A Malaysian jetliner has vanished into thin air, while Russia has completed its seizure of Crimea and may yet invade other parts of Ukraine. Serious stuff, you might say. But the big story of last week as far as the president is concerned is his appearance alongside the star of “The Hangover” movies, the guy who last year smoked a joint live on the Bill Maher show.
“Zach actually was pretty nervous,” Mr. Obama later told Ryan Seacrest, the”American Idol” impresario, in a radio interview. “His whole character is to go after the guest and I think he was looking around and seeing all these Secret Service guys and thinking, ‘I wonder what happens here if I cross a line?’
“But we had a great time.”
Incidentally, I quote these lines from the Us Weekly report of the Seacrest interview. Us magazine is where I go for my political news these days. The online article also had a link to a photo gallery of Mr. Obama hanging out with various celebrities, like Justin Bieber. “What’s up, my dude!” the Canadian teen star says to the president of the United States. “What’s up, Biebs!” the president of the United States answers back.
In fairness, this was before Biebs’s Miami DUI. In fairness, also, the president does important work. Just the other day, he was photographed standing by his Oval Office desk, casually dressed in jeans, speaking to Vladimir Putin on the phone. The president had been savaged by Sarah Palin “as one who wears mom jeans and equivocates and bloviates.”
Retorted Mr. Obama: “The truth is, generally I look very sharp in jeans.” The sole exception, he added, “was one episode like four years ago in which I was wearing some loose jeans, mainly because I was out on the pitcher’s mound and I didn’t want to feel confined while I was pitching.”
Thanks for clearing that up, Mr. President. …
… Even now the unanswered question about Mr. Obama’s personality is whether his insouciance is a mask for ideology, ignorance, or simple indifference. When the president goes before the cameras to announce tough sanctions, and the sanctions are not only not tough but laughably weak, what’s going through his head?
Should he be wearing loose jeans more often so he can feel less confined geopolitically? …
… What do I take away from all this?
The obvious: A cavalier foreign policy by an inattentive president that elicits the contempt of the people it intends to punish ultimately encourages their aggression as well.

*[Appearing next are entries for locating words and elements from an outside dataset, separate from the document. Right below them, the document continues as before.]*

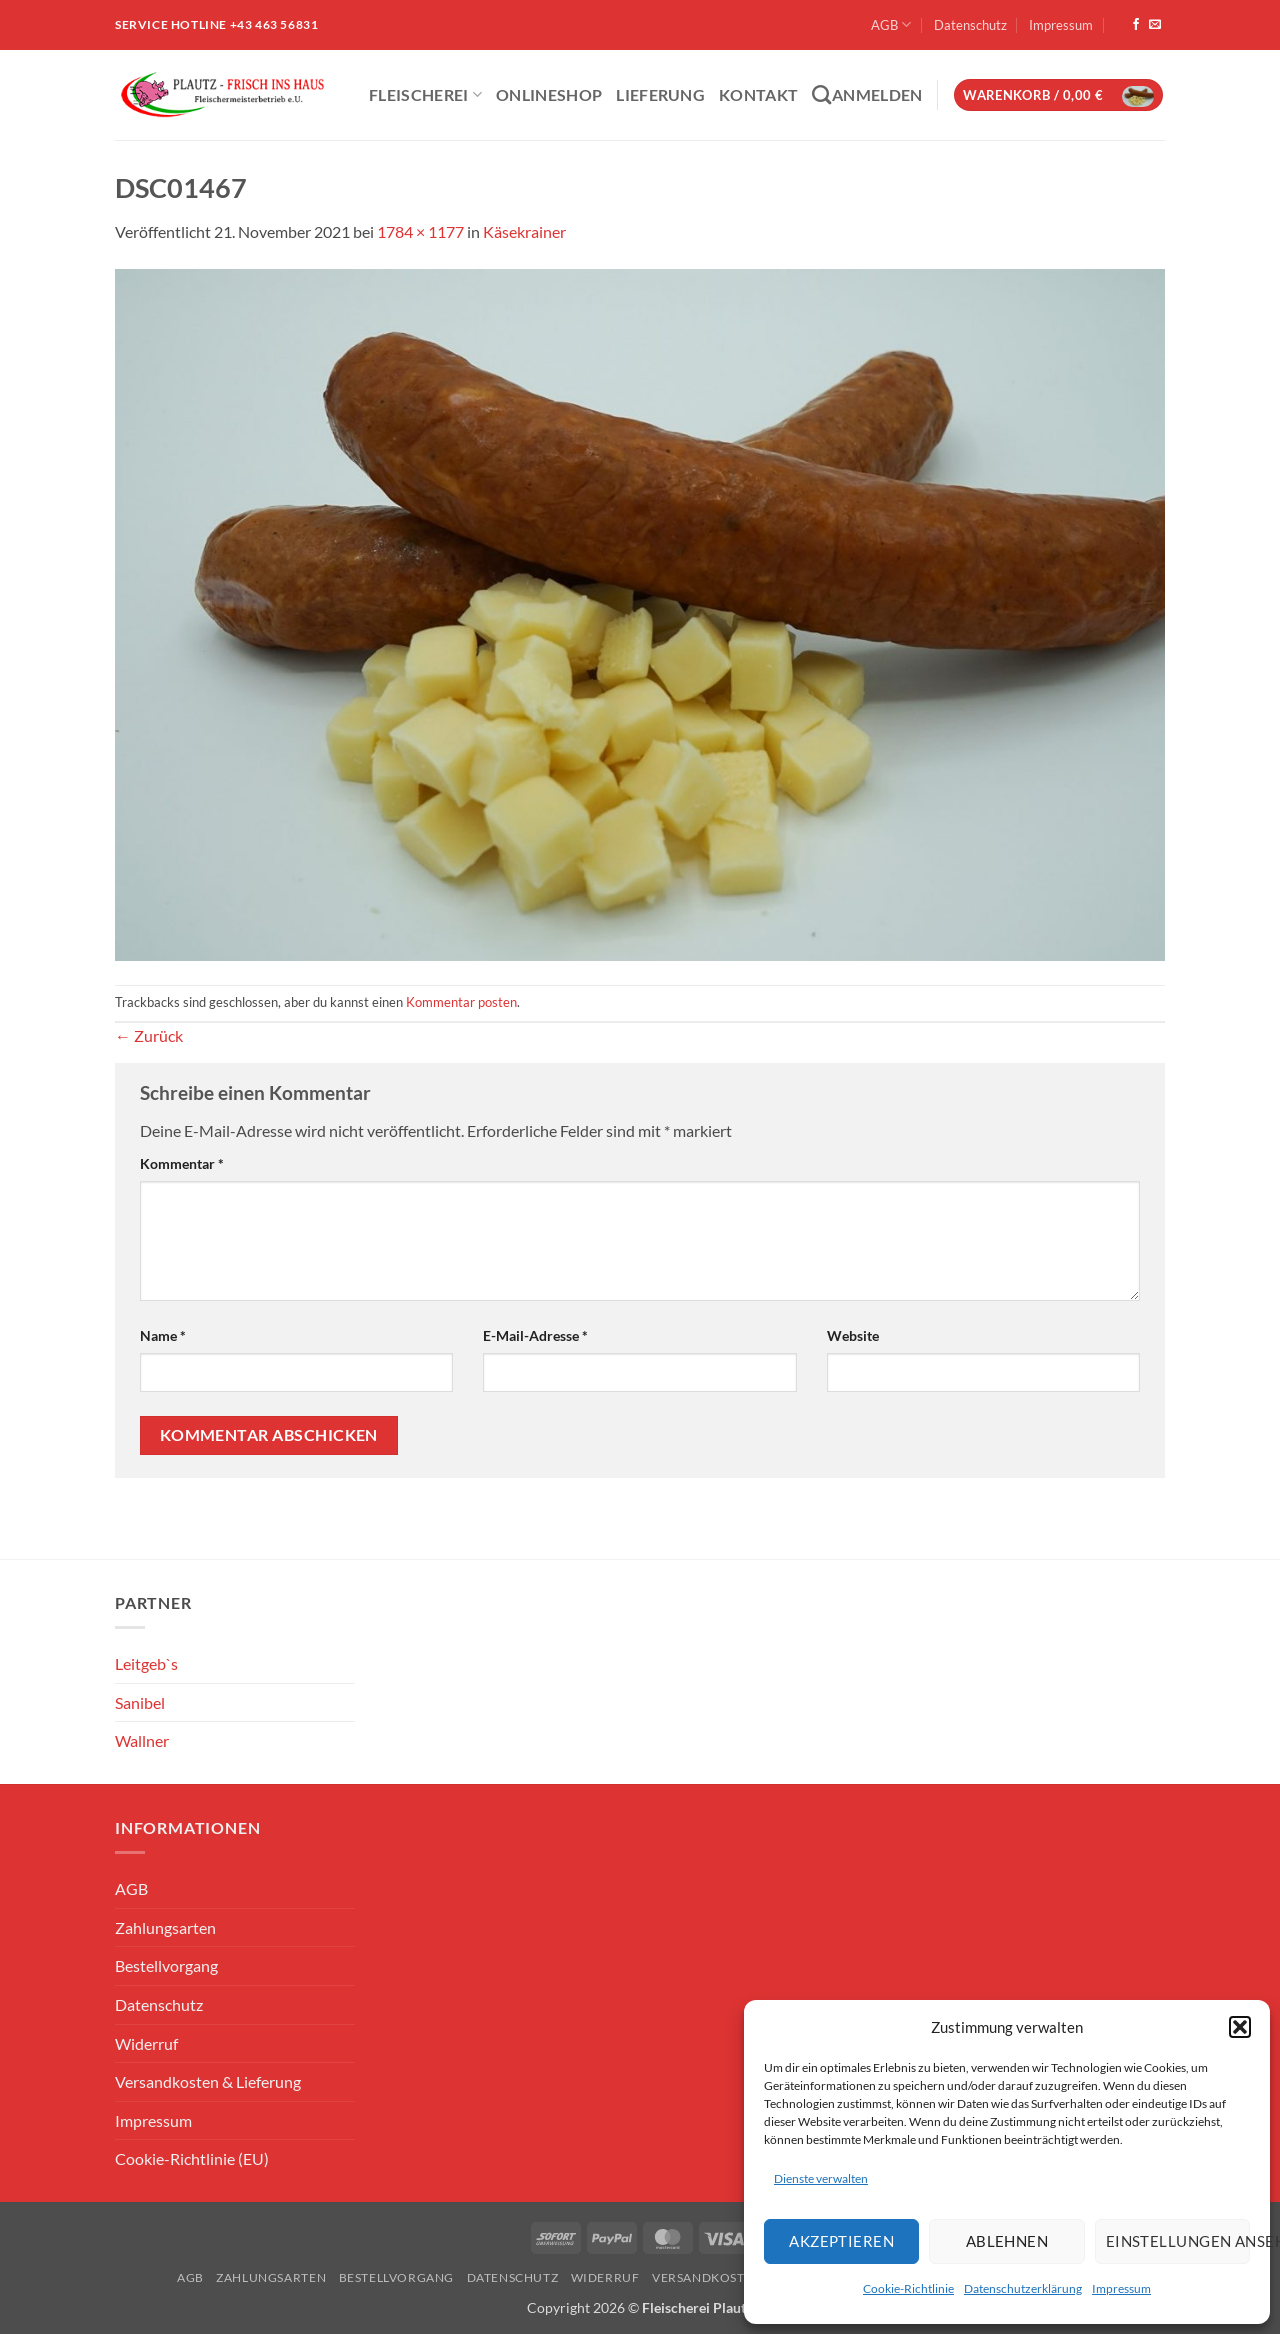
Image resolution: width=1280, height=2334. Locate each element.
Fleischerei (425, 94)
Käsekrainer (524, 231)
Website (853, 1335)
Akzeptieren (841, 2241)
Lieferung (660, 94)
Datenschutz (970, 25)
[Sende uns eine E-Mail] (1155, 25)
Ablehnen (1007, 2241)
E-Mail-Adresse (535, 1335)
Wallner (142, 1740)
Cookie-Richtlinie (908, 2288)
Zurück (149, 1035)
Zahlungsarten (165, 1927)
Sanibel (140, 1702)
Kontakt (758, 94)
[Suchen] (821, 94)
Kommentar (182, 1163)
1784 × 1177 (420, 231)
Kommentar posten (461, 1002)
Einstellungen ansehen (1178, 2241)
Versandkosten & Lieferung (208, 2081)
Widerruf (146, 2043)
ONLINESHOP (549, 94)
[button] (1240, 2027)
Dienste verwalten (821, 2178)
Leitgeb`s (146, 1663)
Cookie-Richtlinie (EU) (192, 2158)
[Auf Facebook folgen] (1136, 25)
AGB (891, 24)
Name (163, 1335)
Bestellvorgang (166, 1965)
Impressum (1121, 2288)
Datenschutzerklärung (1023, 2288)
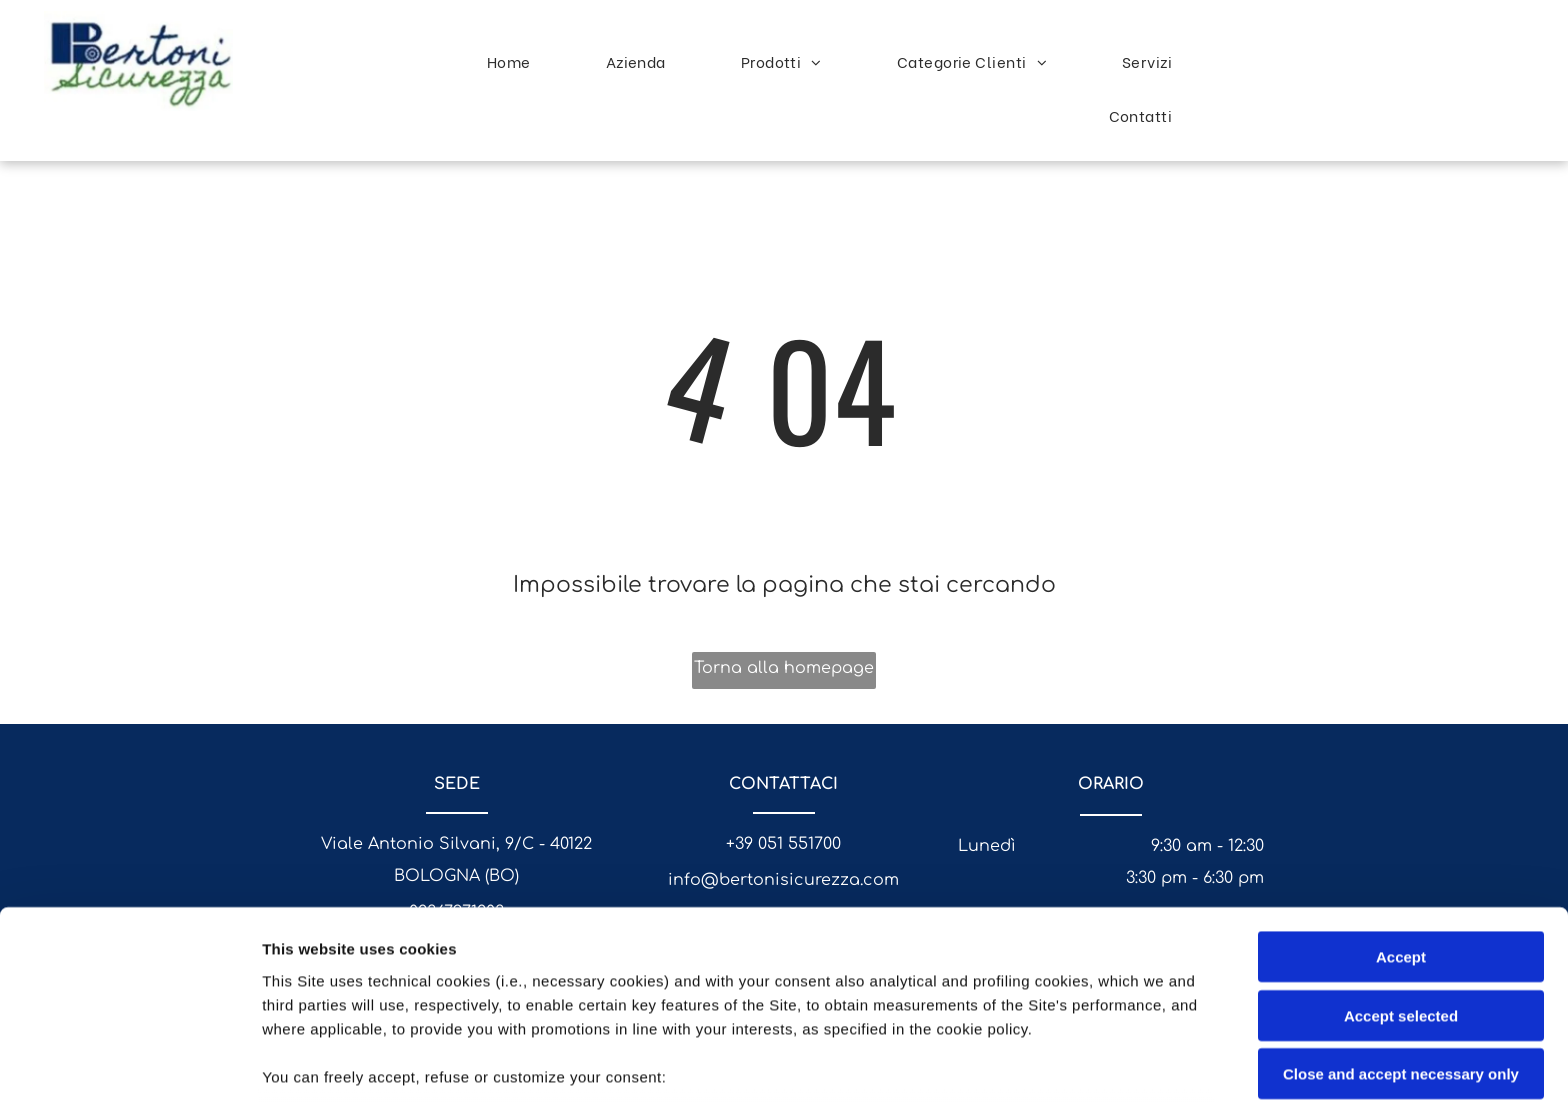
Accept (1401, 815)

The less obvious: We need a fat president. Or at least one who rarely thinks and never speaks about how he looks in jeans. And one who doesn’t spend his day testing his wits against a Hollywood stoner or bantering with Ryan Seacrest while a European ally is being pummeled by Russia. And one who would rather spend his time working than working out, even if it means putting on a few pounds. And one who can pitch from the mound and reach home plate. However confined.